High glucose (HG) induced lysosomal Ca²⁺-dependent lysosomal exocytosis and interleukin-1β (IL-1β) secretion via calcineurin/transcription factor EB (TFEB) pathway in U937 cells. (A) The percentage of β-hexosaminidase activity was induced by glycyl-l-phenylalanine-b-napthylamide (GPN). U937 cells were treated with GPN (400 µM) in the presence of GAPDH small interfering RNA (siRNA) or TFEB siRNA or BAPTA (10 µM) (n = 4). The results were normalized to control. (B) Representative immunoblots for TFEB and β-actin in GAPDH siRNA (GAPDH si)- or TFEB siRNA-treated cells (TFEB si) (n = 3). (C) The relative median fluorescence intensity (MFI) of surface lysosomal-associated membrane protein-1 (LAMP-1) staining that were in the presence of GAPDH or TFEB siRNA under low glucose (LG; 5.5 mM glucose) or HG (30 mM glucose for 48 h) (n = 4). (D) The relative gene expressions of LAMP-1, cathepsin D, and cathepsin B in the presence of GAPDH or TFEB siRNA under LG or HG (30 mM glucose for 48 h) in U937 cells (n = 5). (E) ELISA for IL-1β secretion from the supernatants of U937 cells that were pre-treated with FK506 (25 µM) or cyclosporin A (Cs A; 10 µM), or in the presence of GAPDH siRNA (GA si) or TFEB siRNA (TFEB si) under LG or HG. (F) The relative gene expressions of IL-1β in the presence of GAPDH or TFEB siRNA under HG in U937 cells (n = 4). (G,H) Representative immunoblots for pro-IL-1β, IL-1β p17, or pro-caspase-1, cleaved caspase-1 (p20) and β-actin in the presence of GAPDH or TFEB siRNA under LG or HG (30 mM glucose for 48 h) in U937 cells (n = 4).

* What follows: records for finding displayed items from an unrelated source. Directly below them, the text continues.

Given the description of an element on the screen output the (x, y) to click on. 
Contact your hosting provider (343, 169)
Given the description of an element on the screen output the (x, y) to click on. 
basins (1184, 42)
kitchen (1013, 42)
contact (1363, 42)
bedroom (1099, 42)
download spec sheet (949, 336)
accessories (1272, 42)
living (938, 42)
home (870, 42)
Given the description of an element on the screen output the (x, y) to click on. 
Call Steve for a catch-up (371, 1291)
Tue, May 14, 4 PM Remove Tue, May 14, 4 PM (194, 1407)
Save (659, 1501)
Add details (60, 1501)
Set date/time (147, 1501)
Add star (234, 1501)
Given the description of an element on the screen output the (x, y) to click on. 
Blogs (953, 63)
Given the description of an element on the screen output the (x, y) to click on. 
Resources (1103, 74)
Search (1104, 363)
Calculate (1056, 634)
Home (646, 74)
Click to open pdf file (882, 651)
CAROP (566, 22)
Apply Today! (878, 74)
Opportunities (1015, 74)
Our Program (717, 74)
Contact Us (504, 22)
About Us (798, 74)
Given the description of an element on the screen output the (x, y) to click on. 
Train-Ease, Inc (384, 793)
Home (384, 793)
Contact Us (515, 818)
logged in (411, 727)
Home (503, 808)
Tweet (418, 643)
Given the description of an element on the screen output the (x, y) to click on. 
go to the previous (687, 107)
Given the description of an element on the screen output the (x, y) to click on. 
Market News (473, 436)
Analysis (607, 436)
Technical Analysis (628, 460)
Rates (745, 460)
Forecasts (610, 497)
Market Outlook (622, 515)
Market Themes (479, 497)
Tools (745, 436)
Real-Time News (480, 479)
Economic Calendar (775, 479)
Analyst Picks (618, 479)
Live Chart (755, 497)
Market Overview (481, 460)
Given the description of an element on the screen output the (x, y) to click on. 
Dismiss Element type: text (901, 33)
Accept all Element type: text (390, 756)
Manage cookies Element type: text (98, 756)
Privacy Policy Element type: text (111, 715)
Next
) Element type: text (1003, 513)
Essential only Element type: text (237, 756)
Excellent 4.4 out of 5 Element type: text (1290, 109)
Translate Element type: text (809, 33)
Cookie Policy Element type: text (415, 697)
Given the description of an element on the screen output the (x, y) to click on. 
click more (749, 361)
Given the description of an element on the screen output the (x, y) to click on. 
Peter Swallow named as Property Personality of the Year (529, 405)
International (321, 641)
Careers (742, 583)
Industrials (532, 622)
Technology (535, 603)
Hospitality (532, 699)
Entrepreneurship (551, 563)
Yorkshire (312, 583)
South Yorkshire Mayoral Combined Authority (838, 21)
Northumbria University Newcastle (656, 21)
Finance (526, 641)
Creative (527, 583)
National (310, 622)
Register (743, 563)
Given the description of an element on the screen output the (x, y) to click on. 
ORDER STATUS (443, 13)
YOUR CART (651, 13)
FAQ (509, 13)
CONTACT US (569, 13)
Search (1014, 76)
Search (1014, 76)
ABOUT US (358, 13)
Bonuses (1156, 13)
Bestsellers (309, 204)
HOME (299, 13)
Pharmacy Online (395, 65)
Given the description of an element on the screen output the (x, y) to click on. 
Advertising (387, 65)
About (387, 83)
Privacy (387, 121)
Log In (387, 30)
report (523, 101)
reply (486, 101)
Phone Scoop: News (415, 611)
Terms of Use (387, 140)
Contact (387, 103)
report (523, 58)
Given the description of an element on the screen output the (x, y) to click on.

Data were shown as mean ± SEM. (A) *P < 0.05 and **P < 0.01 vs. GPN + GAPDH siRNA; ^##P < 0.01 vs. GPN. (C,E) **P < 0.01 vs. LG; ^#P < 0.05 and ^##P < 0.01 vs. HG. (D,F) **P < 0.01 and ***P < 0.001 vs. LG + GAPDH siRNA; ^##P < 0.01 and ^###P < 0.001 vs. HG + GAPDH siRNA.